For instance, a restaurant that consistently gets bad reviews for certain dishes, or on certain days, can chart the trend and improve what needs fixing.

If you get a less than stellar review, there are a number of ways to deal with it. The wrong moves are to confront the customer, suppress the review, or to reach out privately. Here’s what you should be doing instead:

·      Reach out to whomever left the review, publicly.

·      Ask for details, like the exact date and time.

·      Work with the customer toward some kind of recompense or resolution

·      Thank the customer for the feedback, and make an earnest effort to do better in the future.

Even if the complaint is without merit – maybe the customer has an ax to grind, and fabricated the story – you’re still better off to follow these steps. By making the interaction public (Twitter and Facebook are great for this!) you give other potential customers full transparency about how your business resolves issues, and the kind of customer service they can expect in case of an issue.

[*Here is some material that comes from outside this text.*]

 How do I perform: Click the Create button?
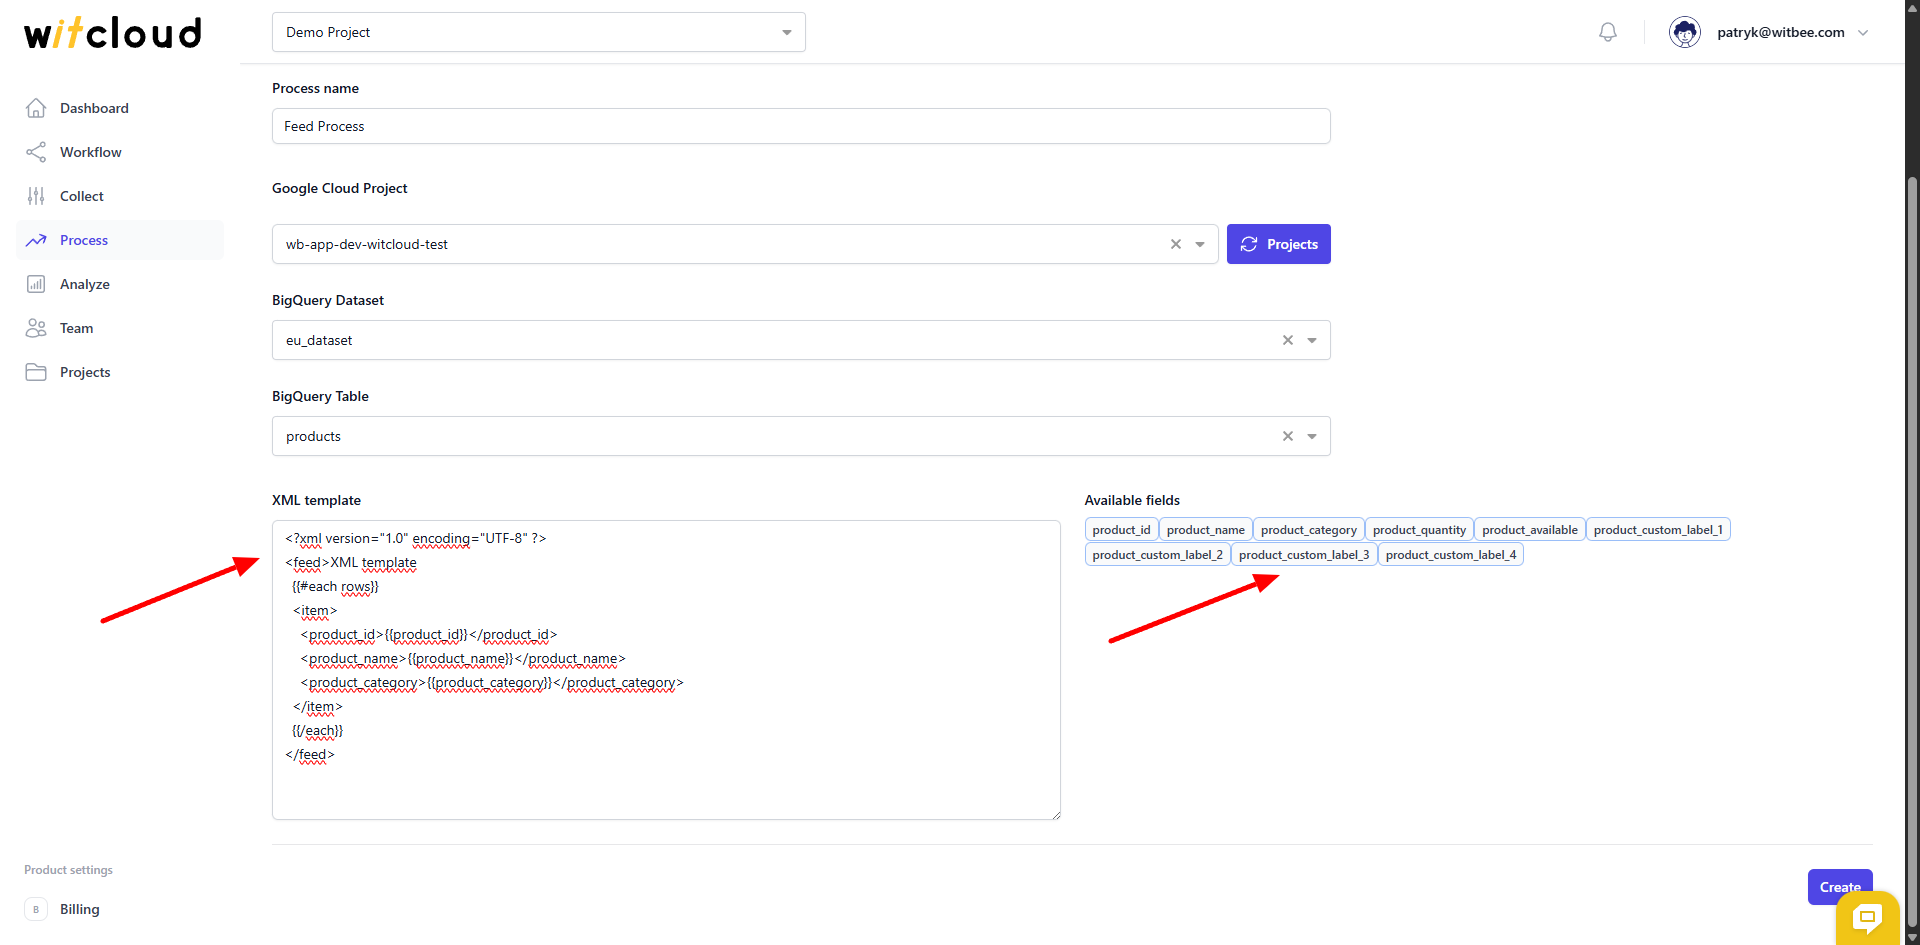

Be sure that you’re confirming the details in good faith. You’re not trying to disprove the story, and it’s not an interrogation. You’re looking for useful information, to solve a problem.

Don’t Ever Fake It!

One last thing about reviews: don’t ever, under any circumstances, forge them. Don’t deliberately whitewash a curated list of only the most perfect, rave reviews, and don’t ever pay for false ones.

Just don’t.

It ruins your credibility and your reputation, and your customers are guaranteed to see right through it. No matter how dependable your business is, there will always be a percentage of bad reviews. Whether those reviews are accurate or not, there will always be some.

And as for stuffing your page with fake reviews, they’re just as obvious. They don’t read as though they’ve been written by consumers.

And even if it’s a perfect ruse, too many positive reviews can still hurt your business.

The Harvard Business Review ran a study: what’s the impact of glowing reviews on consumer buying habits? They found that, while glowing reviews did increase the purchase probability for a given item, that inflation correlated with an even increase (not a proportional one; an even match) in returns.

Returns aren’t neutral when it comes to your bottom line. The cost of processing the return means that any product returned, and resold, will be sold at a loss. Basically, by setting the bar unreasonably high with rave reviews, customers ended up undersatisfied by even a perfectly good product.

What’s the Bottom Line on Reviews?

We’ll quote the Harvard Business Review’s perfect summary:

“Positive reviews are not good or bad per se. What matters is that they reflect the true quality of the product.”

That’s exactly the way reviews should work, whether good or bad. They should accurately describe the customer’s experience, and they should let potential customers know what to expect.